Nicht derjenige, der geht, der unterscheidet, der trennt, wird gefragt – ob er weiss, was er tut. Die Tür ist die Adressatin des Unerhörten, dessen, was nicht sein kann, oder: dessen, was das Nichtsein kann. Die Tür der Unterscheidung, geschlossen, hinter ihm. Was bleibt sind Raum und Zeit.
"die quadratischen stauden der zeit
die treibenden feuerbüschel des raums."
Hier haben die Kategorien ihre Qualitäten getauscht. Nicht mehr die Zeit ist es, die treibt – sie ist statisch – und der Raum hat seine Schutzfunktion eingebüßt und droht mit lebensverzehrenden Flammen. Beide sind vom Nichtsein affiziert, beide sind durchmischt.

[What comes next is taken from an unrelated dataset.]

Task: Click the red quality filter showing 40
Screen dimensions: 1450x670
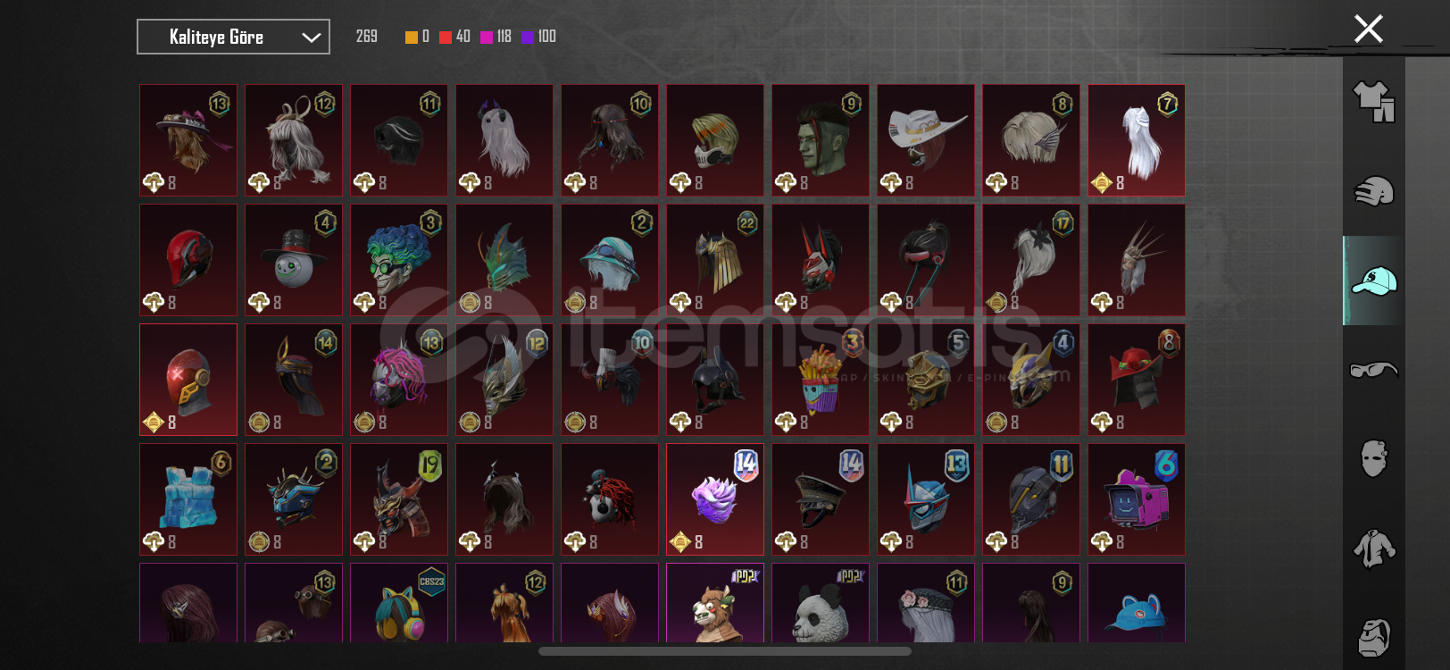Action: [454, 37]
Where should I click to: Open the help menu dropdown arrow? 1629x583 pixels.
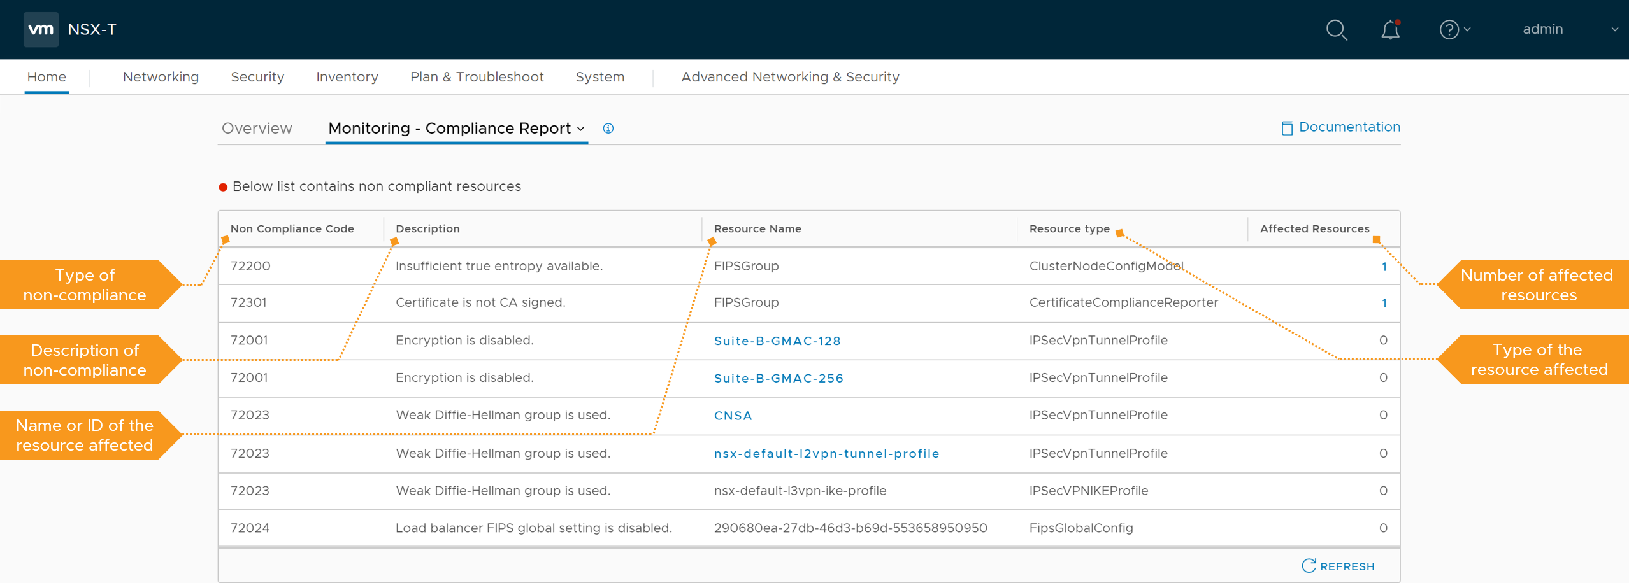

Abgesetzt vom Vorangegangen heißt es dann: „anarch der kautschuk des herzens".
Anarchia ist nicht nur die Herrschaftlosigkeit, sondern trägt auch eine Zeitkomponente in sich: die Verneinung des Ersten, des Vorangehenden, des ursprünglich Herrschenden, „einer Bildung mit verneinenden a- bzw an- zu griechisch archein: der Erste sein, vorangehen, anfangen, herrschen".
Die Negation der zeitlichen Ordnung, vielleicht der Ordnung überhaupt, findet ihren Ausdruck im Kautschuk. Die Flucht vor dem Gestaltlosen führt mitten in das Gestaltlose hinein. Aber das ist nicht alles. Der elastische, anarchische Kautschuk bietet auch eine Macht des Widerstehens, jenseits der Trennung von Sein und Nichtsein – eine fragwürdige Form (des Seienden), die gegen die Formlosigkeit angeht, weil Formlosigkeit selbst in ihr wirkt. „anarch der kautschuk des herzens“ ist gleichermaßen der letzte und der erste Halt des Gedichtes.


1 "Dort ist das Tor der Bahnen von Nacht und Tag, Türsturz umschließt es und steinerne Schwelle. Selbst ätherisch, ist es ausgefüllt mit großen Türflügeln, deren ineinandergreifende Schlußbalken der unerbittlichen Dike unterstellt sind. Auf sie nun redeten die Jungfrauen ein mit besänftigendem Wort und überzeugten sie in vernünftiger Weise, dass sie auf ihre Bitte den mit einem Stift versehenden Riegelbalken sofort vom Tor zurückschöbe, welches sich in einer unermeßlichen, vorher von den Türflügeln ausgefüllten Weite auftat, als die erzbeschlagenen Pfosten, mit Zapfen und Dornen eingefügt, einer nach dem andern sich in den Pfannen gedreht hatten. Hindurch also durch das Tor lenkten, geradewegs dem Fahrweg nach, die Jungfrauen Wagen und Stuten. „ Parmenides. Über das Sein. Die Fragmente des Lehrgedichts. Übersetzt von Jaap Mansfeld. Stuttgart, 1995. S. 5.